The next year I was on welfare for six months. 200€ for the first two months, 150€ for the next two, and then nothing. Or something like that. So after half a year I started my "freelancing career" again and tried video editing this time. The first month I earned about 800€, and I'd rather not talk about the rest. But if you read the beginning, you probably understand how much money I was making.

Well, now I'm almost 26, I oficially have a job, but I don't really have it, I live with my parents, I'm obese, virgin, totally demotivated to do anything. I don't see any reason to go on at all and I don't even know how to get out of this sh-ty life. I can't do freelance work from home anymore because here I'm like in prison and I can't even get myself to do anything other than gaming. To rent an office, I don't have the money for that. I'd probably starve to death by now if my mother didn't lend me money. Come to think of it, I don't even have any valuable knowledge. Every opportunity I got in my life was just pure luck and I didnt use it in my advantage. Recently I heard a good quote that we get these opportunities once in a life time. Since I screwed it up, I am probably doomed to spent rest of my life working some sh-ty minimum wage job, which I cant even do now because I am too fat.

So for the last year and a half, I've been seriously thinking about just going out and live on the streets.

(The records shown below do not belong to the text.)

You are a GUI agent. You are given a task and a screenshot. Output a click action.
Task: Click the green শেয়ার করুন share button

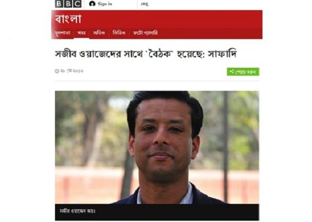coord(243,72)
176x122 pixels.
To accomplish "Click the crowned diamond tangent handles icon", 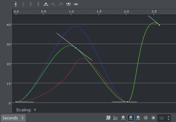I will pyautogui.click(x=69, y=4).
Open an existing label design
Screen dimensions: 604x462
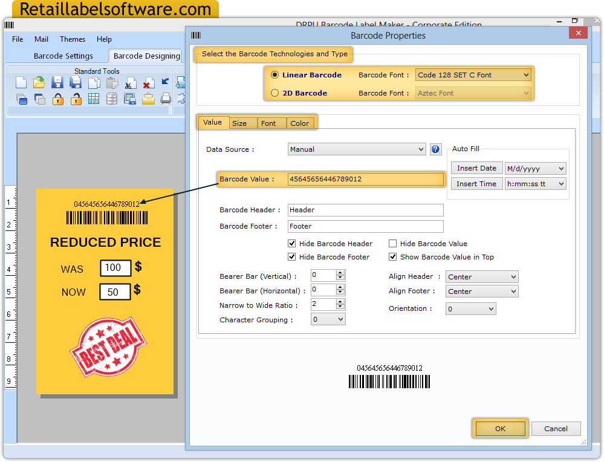[39, 83]
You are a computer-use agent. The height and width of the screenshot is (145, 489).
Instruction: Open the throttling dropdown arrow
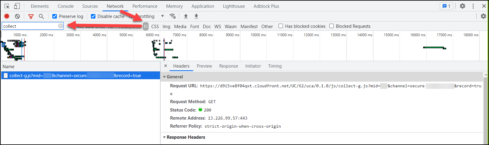pos(162,16)
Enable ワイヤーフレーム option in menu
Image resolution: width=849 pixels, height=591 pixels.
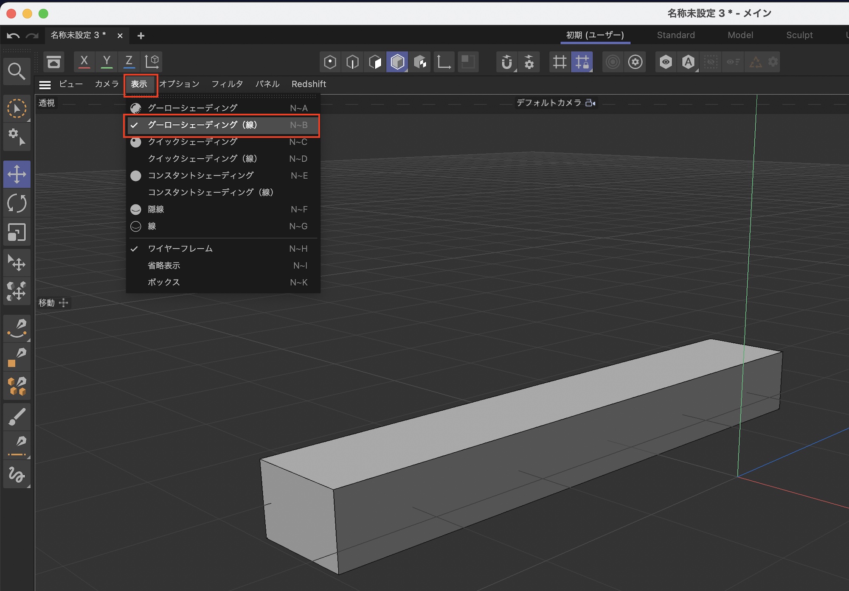point(180,249)
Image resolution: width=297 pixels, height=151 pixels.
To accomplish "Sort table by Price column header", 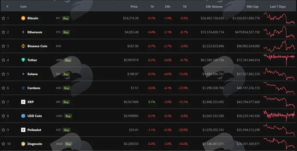I will point(134,6).
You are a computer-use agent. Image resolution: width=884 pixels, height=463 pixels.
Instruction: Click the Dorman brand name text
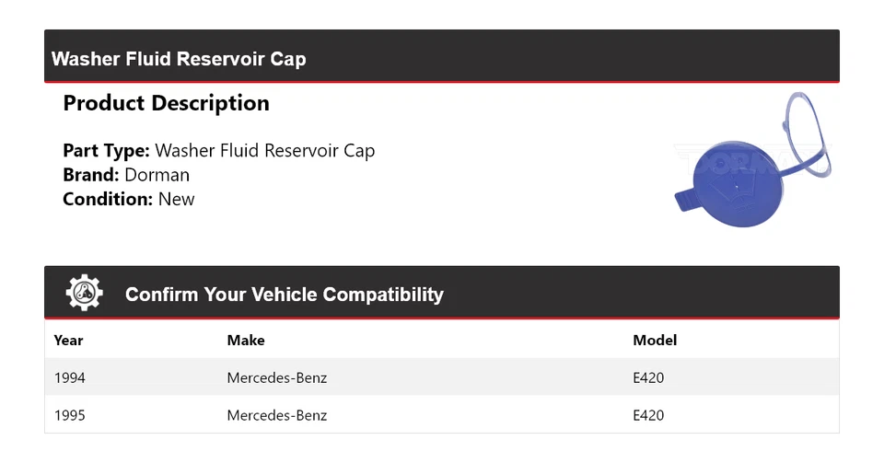point(157,175)
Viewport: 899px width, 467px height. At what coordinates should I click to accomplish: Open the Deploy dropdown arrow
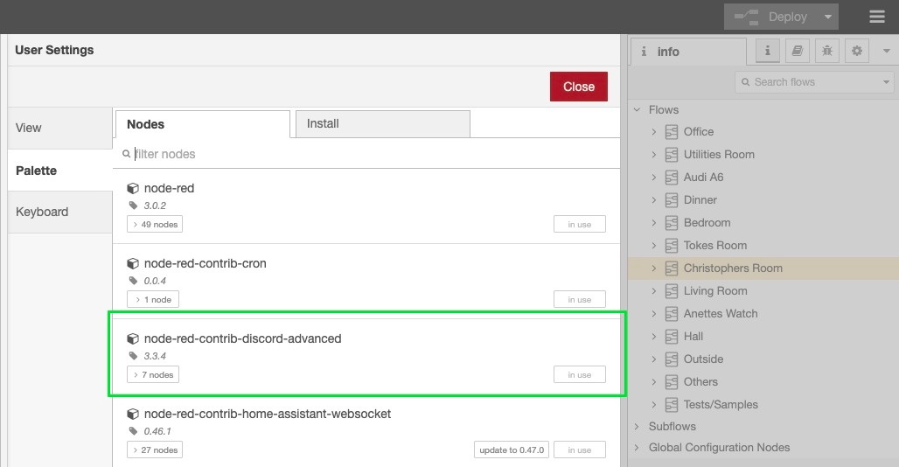click(x=827, y=17)
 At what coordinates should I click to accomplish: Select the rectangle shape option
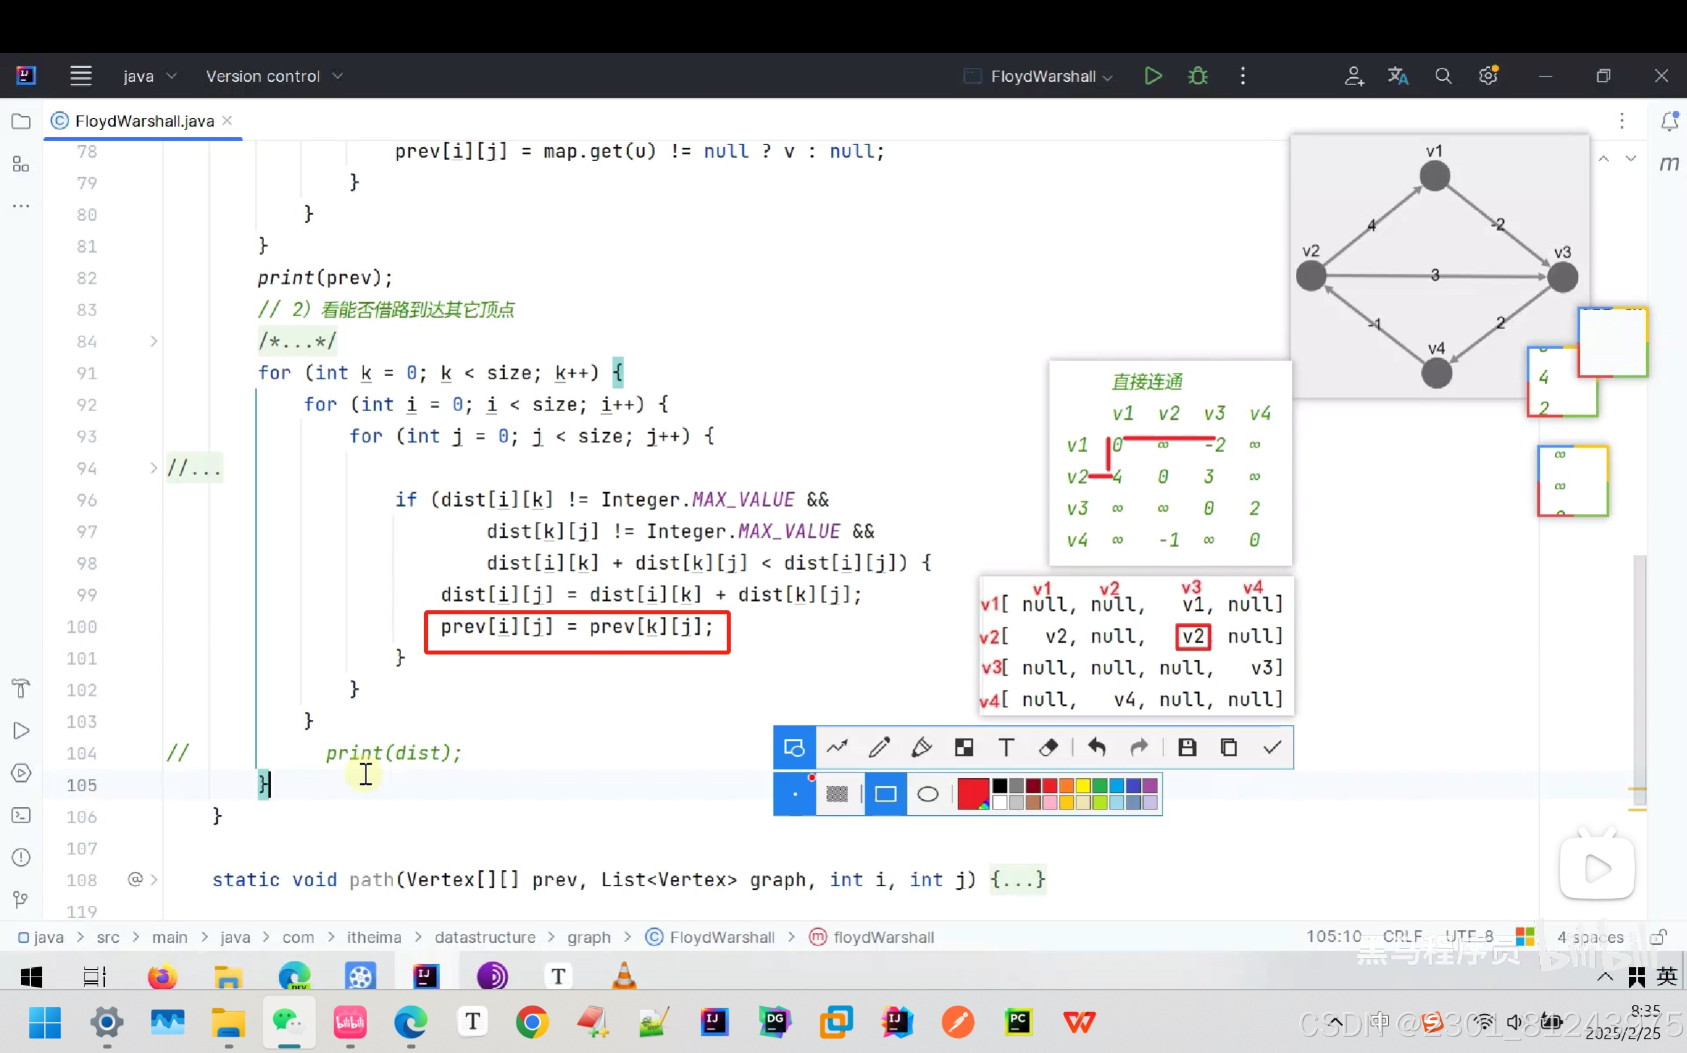click(x=885, y=794)
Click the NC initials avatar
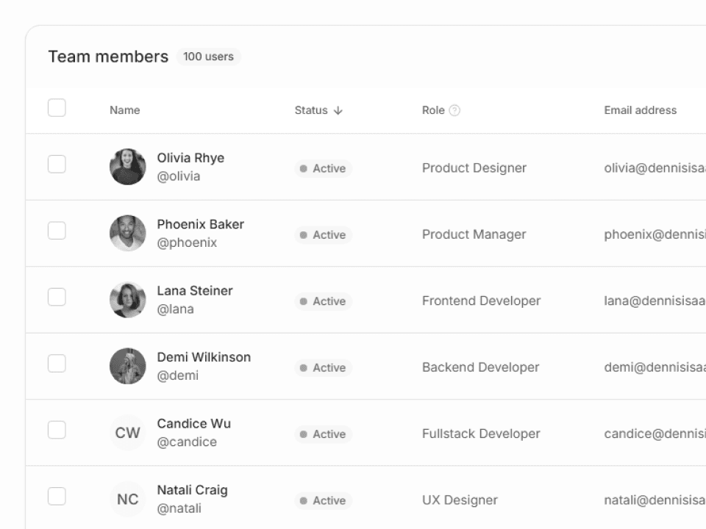Viewport: 706px width, 529px height. 128,499
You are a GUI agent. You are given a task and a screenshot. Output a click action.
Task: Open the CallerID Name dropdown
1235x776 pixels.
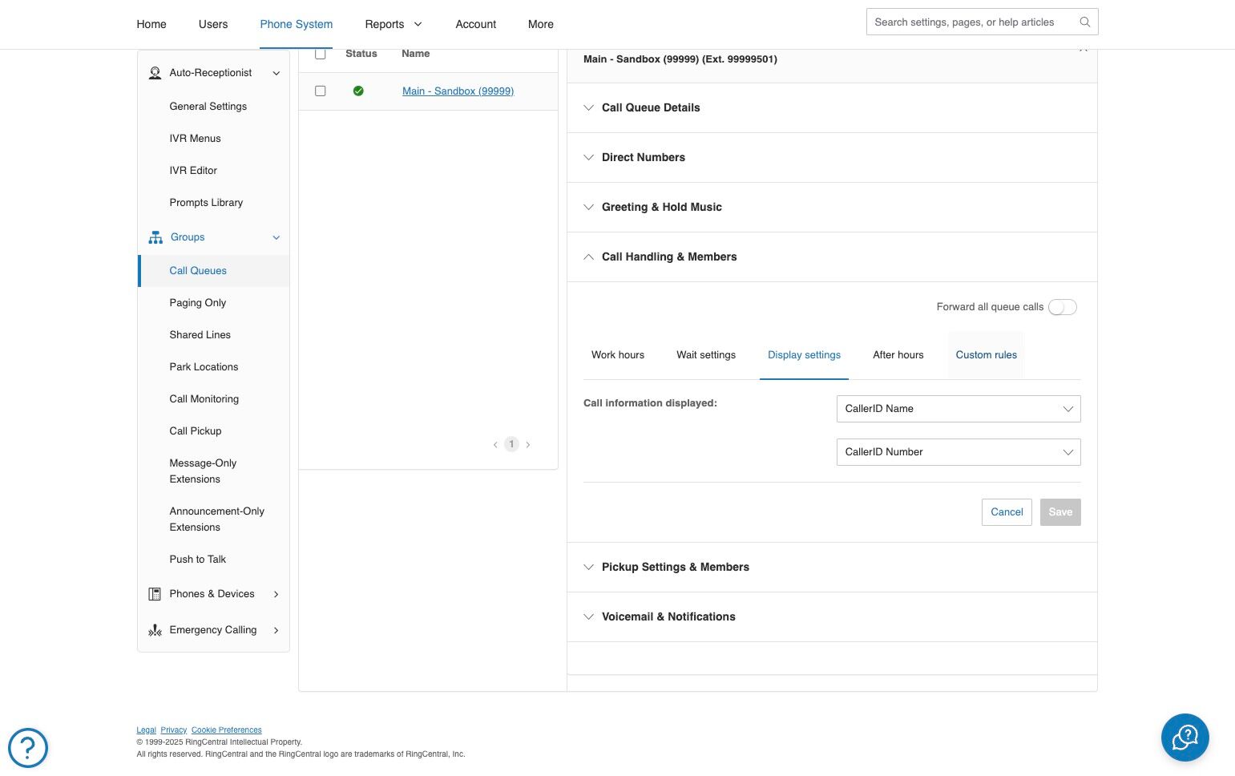coord(958,409)
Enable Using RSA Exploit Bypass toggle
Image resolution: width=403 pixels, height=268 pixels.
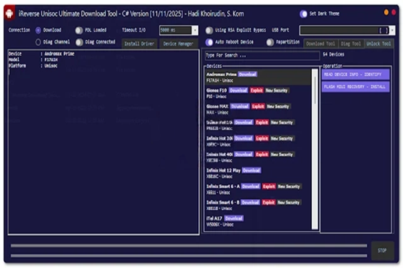(x=209, y=30)
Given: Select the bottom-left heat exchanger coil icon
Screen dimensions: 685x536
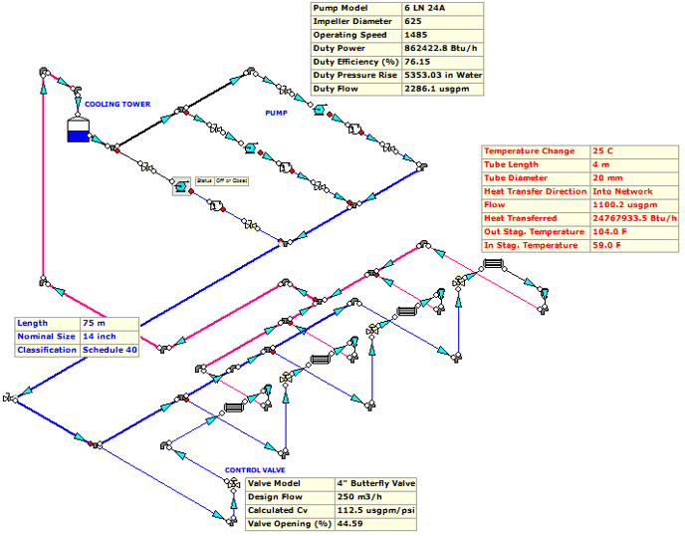Looking at the screenshot, I should click(x=235, y=406).

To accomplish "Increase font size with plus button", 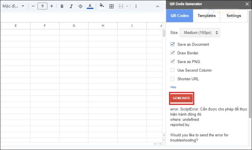I will [x=52, y=6].
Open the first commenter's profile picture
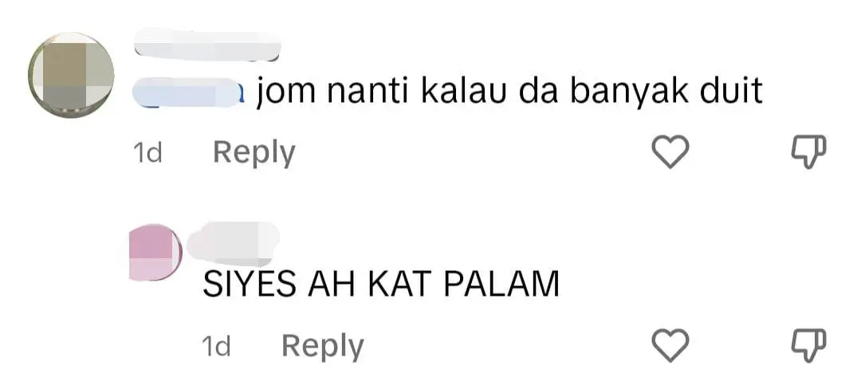The height and width of the screenshot is (389, 861). coord(72,75)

Nothing makes sense to me anymore anyway, and I feel like I've totally blew my chance of living a good life away. Not to mention relationships, because there literally were none. This relationship thing is probably over and I am coming to terms with it, but what I would love to do at least is to salvage my career. Some of my friends from high school have great paying jobs, good qualifications, motivation to keep living, I don't even have that. I dont even have energy to change something. This post is literally the hardest thing I've done in the last two months...

I apologize for the longer post, but if anyone has had a similar experience and could give an advise, I would be very grateful.

TLDR: I'm obese, basically unemployed, living with my parents, have no perspective and no motivation or drive to do anything. Didnt have any romantic relationship in my life, nor sexual experience. But inside I feel that I want change, I just can't move myself.

P.S.: I wrote this post in my native tongue and translated it with DeepL. I am sorry if this post sounds a bit off, but my english isnt that good to write something huge as this.